Die Corona-Pandemie koste nach wie vor viel Geld und die Folgen des Kriegs in der Ukraine seien noch nicht einmal im Ansatz zu erfassen. Man müsse mit größter Disziplin mit dem Haushalt umgehen. Zu begrüßen sei die höhere Stellenausweisung in der Landespolizei. Im Bereich Bildung sei der weitere Ausbau digitaler Unterstützungselemente vorgesehen. In der Landwirtschaft werde es unter anderem um die Bekämpfung der Afrikanischen Schweinepest gehen. Ob die Millionen Euro für die Corona-Maßnahmen noch nötig seien, fragte Bernstein. Der Ruf nach Normalität sei groß. Jetzt müsse man sich auf die wesentlichen Baustellen im Land konzentrieren.
Bestehende Spielräume nutzen
Es herrschten dramatische Bedingungen bei der Aufstellung des Haushalts, so Olaf Meister (BÜNDNIS 90/DIE GRÜNEN). Alle vorgelegten Planungen könnten schnell Makulatur werden. Der Entwurf sei sehr spät vorgelegt worden. Wenn er erst in der späten ersten Jahreshälfte zur Wirkung komme, könne er seinen angestrebten Gestaltungswillen nur schwer entfalten, monierte Meister. Dass man bei diesem Haushaltszahlen auch noch Schulden aufnehme, sei sehr erstaunlich.

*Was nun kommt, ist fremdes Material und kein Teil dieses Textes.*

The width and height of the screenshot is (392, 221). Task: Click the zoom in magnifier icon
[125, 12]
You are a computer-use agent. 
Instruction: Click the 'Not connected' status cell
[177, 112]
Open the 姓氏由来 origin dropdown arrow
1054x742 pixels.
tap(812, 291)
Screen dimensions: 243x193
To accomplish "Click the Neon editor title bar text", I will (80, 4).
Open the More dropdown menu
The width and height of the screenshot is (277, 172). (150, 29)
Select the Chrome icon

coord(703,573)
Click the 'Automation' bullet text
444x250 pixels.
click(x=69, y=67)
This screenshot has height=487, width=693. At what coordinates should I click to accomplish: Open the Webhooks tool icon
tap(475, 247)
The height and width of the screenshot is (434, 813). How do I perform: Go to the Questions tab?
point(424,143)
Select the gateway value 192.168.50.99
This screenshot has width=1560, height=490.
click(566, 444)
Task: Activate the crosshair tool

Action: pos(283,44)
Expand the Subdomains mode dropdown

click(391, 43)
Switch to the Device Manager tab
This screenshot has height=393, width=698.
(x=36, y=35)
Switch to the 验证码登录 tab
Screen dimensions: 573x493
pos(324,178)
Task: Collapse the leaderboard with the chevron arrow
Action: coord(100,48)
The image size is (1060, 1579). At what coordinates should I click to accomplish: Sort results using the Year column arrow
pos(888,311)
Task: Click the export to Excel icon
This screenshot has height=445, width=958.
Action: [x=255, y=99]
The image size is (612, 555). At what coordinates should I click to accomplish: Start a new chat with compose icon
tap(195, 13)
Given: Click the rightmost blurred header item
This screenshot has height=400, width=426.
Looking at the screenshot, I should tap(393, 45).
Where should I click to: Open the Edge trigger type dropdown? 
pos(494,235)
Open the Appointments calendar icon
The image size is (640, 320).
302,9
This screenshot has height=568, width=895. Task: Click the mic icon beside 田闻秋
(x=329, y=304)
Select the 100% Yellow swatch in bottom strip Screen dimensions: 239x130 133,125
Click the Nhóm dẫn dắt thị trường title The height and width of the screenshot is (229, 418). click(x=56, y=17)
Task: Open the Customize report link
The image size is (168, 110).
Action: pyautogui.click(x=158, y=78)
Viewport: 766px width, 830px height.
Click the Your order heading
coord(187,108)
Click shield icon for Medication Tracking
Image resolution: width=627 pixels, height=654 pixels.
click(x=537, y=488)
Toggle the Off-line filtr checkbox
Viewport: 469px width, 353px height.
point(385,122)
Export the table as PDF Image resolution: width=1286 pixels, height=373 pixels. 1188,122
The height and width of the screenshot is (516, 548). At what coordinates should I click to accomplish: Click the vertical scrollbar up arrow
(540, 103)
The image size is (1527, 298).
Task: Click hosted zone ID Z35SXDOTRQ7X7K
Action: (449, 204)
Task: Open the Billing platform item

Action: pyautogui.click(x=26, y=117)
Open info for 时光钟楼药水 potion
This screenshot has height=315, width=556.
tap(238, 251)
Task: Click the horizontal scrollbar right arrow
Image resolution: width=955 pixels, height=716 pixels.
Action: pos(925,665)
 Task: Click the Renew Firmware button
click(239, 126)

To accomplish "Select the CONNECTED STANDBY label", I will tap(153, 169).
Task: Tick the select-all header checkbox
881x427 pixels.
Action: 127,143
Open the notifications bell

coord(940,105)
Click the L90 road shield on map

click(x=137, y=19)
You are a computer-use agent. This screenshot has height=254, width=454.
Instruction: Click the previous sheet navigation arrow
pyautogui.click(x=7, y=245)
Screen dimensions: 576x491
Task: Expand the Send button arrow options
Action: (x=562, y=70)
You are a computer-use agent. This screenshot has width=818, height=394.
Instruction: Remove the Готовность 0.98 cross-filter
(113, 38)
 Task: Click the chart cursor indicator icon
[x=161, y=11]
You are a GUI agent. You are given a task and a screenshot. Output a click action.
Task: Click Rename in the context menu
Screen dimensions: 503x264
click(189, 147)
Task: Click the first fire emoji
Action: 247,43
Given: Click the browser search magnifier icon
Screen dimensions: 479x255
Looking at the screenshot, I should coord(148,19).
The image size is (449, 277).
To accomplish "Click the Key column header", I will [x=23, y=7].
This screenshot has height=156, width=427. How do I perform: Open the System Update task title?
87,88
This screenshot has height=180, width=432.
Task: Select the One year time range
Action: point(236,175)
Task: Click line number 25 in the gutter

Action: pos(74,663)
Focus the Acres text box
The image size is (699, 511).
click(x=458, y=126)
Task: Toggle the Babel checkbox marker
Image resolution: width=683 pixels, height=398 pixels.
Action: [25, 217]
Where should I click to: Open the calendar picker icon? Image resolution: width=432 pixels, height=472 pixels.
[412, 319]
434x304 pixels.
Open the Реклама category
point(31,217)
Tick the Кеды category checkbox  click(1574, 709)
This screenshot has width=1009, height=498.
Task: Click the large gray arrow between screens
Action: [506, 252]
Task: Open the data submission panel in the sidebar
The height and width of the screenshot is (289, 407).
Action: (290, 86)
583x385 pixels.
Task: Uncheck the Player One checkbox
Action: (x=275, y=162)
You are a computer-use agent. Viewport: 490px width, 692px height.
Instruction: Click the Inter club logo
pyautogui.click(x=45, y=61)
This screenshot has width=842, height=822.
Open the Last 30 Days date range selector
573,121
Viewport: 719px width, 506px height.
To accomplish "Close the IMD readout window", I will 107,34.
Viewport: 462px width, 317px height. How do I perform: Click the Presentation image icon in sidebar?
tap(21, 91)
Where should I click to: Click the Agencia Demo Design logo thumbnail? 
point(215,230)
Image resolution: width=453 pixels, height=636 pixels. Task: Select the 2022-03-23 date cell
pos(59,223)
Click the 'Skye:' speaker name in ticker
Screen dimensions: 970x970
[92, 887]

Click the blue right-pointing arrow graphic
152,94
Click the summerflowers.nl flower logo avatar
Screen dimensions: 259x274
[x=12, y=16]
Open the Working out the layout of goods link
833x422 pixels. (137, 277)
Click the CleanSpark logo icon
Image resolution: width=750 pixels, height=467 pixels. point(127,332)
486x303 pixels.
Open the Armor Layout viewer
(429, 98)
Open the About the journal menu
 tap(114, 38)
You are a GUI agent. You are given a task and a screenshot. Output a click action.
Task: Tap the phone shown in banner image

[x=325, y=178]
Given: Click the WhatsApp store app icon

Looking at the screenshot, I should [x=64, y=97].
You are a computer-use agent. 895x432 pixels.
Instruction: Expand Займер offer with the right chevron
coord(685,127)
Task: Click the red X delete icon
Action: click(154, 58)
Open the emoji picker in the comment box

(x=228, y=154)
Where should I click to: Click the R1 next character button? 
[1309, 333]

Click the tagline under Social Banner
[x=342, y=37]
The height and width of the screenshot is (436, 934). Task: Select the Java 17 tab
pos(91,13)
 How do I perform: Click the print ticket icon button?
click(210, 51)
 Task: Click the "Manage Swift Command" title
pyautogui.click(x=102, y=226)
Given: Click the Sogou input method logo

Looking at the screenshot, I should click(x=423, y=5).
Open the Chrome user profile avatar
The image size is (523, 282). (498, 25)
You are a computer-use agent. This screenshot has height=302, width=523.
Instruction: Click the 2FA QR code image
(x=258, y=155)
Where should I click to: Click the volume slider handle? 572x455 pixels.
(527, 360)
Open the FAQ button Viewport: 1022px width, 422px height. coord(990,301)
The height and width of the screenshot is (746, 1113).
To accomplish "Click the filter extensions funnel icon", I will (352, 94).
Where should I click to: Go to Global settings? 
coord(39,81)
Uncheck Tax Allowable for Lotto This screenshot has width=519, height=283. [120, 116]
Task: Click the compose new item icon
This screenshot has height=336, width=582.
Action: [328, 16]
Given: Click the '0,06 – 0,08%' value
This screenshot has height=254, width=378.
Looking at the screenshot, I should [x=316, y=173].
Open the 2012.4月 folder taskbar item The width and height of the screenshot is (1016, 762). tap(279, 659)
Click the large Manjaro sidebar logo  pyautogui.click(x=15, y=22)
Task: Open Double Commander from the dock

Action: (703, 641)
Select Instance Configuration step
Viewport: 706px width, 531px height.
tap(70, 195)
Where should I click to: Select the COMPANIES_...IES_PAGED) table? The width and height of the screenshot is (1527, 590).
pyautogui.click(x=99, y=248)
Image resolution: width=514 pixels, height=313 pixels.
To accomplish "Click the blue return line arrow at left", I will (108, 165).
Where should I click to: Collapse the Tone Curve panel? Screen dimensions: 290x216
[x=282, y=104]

Es gelte, Schwerpunkte zu setzen und diese auch zu kommunizieren. Nach einer Stärkung von Vorsorgeinstrumenten suche man vergeblich. Man müsse bestehende Spielräume nutzen, um Zukunftsthemen anzugehen: Bildung und Entwicklung, so Meister. Die Ausstattung der Hochschulen sei zu verbessern. Bei der Schulsozialarbeit müsse das Land seiner Verantwortung gerecht werden und das nicht auf die Kommunen abwälzen.
„Nach der Krise ist vor der Krise“
Es sei dem Finanzminister gelungen, einen Haushaltsentwurf vorzulegen, der ausgeglichen sei und keine globale Minderausgabe enthalte, betonte Guido Heuer (CDU). Der Haushalt weise ein Rekordvolumen auf, von einem Sparhaushalt könne keine Rede sein. Man sei auch weit davon entfernt, das Land „kaputtzusparen“. Man stehe für eine solide Finanzpolitik ein, so der CDU-Abgeordnete. Man müsse bereit sein, die Folgen der Entscheidungen zu bedenken.
„Nach der Krise ist vor der Krise“, stellte Heuer fest und nannte als Beispiele die rasant steigende Inflation, die steigenden Energiepreise, die bedrohte Ernährungssicherheit und die bedrohte Exportwirtschaft. Die Ernährungssicherheit habe absolute Priorität. Die Ukraine und Russland lieferten 30 Prozent des weltweiten Getreides, hier komme es nun kriegsbedingt zu Einschnitten. Es werde die armen Länder am stärksten treffen. Sachsen-Anhalt habe aber genügend Potenzial, die Nahrungsmittelproduktion zu steigern und einen weltweiten Beitrag zur Ernährungssicherheit zu leisten, so Heuer.
Alles, was die öffentliche Hand ausgebe, seien Steuer- und Abgaben-Euro, es brauche „so viel Staat wie nötig, nicht so viel Staat wie möglich“, so Heuer. Er lobte die Investitionen in die Kreisstraßen, die Digitalisierung und die Krankenhauslandschaft. Für jede in den Ausschussberatungen neu eingebrachte Maßnahme forderte auch er eine Gegenfinanzierung. Die CDU fordert einen Stopp des Personalaufbaus in der Verwaltung, die Einhaltung der Schuldenbremse, die Stärkung des Pensionsfonds und die deutliche Erhöhung der Schuldentilgung.
Im Anschluss an die Debatte wurden die beiden Gesetzentwürfe der Landesregierung in den Ausschuss für Finanzen (federführend) und alle anderen Ausschüsse überwiesen.